O filme "Bandida: a número um" começa com a protagonista Rebeca, ainda criança e vivida pela influenciadora Michely Gabriely, sendo vendida pela família ao bicheiro que dominava a Rocinha em 1977, antes da chegada do tráfico de drogas. Amoroso, interpretado por Milhem Cortaz, mantinha um harém na comunidade da Zona Sul do Rio, onde abusava de várias meninas sem sofrer punição alguma das autoridades. A estreia do filme ocorreu ontem, coincidindo com a intensa discussão sobre o PL Antiaborto, um projeto de lei que equipara o aborto legal após 22 semanas ao homicídio, mesmo em casos de estupro.
— Uma criança não está preparada para gerar outra, ainda mais de forma violenta. Fui vítima de estupro aos 15 anos, por um ex-namorado. Só entendi isso no ano passado, na terapia, e hoje consigo falar sobre o que aconteceu, mas o sentimento de impotência marcou minha vida para sempre. Como é que se quer agora culpabilizar e criminalizar a vítima, e com uma pena ainda maior do que a de quem cometeu o crime? — questiona a atriz e cantora Maria Bomani, que interpreta Rebeca durante a adolescência e a fase adulta, quando se torna a primeira mulher a liderar o tráfico na Rocinha.
Para quem não lembra, Maria Bomani foi a Verena na novela "Amor de mãe", da TV Globo. Sua personagem na trama tinha um filho fruto de estupro, e o caso foi amplamente discutido.
Dirigido por João Wainer (“A jaula”), “Bandida: a número um” tem 1h22 de duração e é inspirado no romance autobiográfico “A número um”, lançado em 2015 por Raquel de Oliveira. A autora, que também é pedagoga, teve um relacionamento com o traficante Ednaldo de Souza, o Naldo, nos anos 1980. Ela liderou o movimento, deixou o crime e, desde então, tem se dedicado ao tratamento da dependência química, continuando a viver no bairro.

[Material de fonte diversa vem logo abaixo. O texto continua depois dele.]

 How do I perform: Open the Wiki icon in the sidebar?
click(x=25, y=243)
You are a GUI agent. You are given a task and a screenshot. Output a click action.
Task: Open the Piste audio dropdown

— Sou respeitada aqui, e quem manda hoje no tráfico foi meu aluno na escola. A literatura me salvou, sou uma sobrevivente. Nesses 35 anos, a Rocinha e o crime mudaram, mas vivemos uma paz negociada. E há muitas meninas se prostituindo, fazendo sexo oral em troca de cocaína. É isso o que deveríamos estar discutindo e não essa lei maldita — comenta Raquel, de 63 anos, que se emocionou ao assistir ao filme e elogiou a atuação da ex-BBB.
O lançamento de "Bandida: a número um" chega em um momento em que o debate sobre o PL Antiaborto está fervendo. A lei proposta busca criminalizar o aborto legal acima de 22 semanas, mesmo em casos de estupro, equiparando-o ao homicídio. O filme, ao retratar a dura realidade de abuso e sobrevivência de Rebeca, acaba por destacar a urgência de discussões mais profundas e empáticas sobre as leis que afetam as vítimas de violência sexual.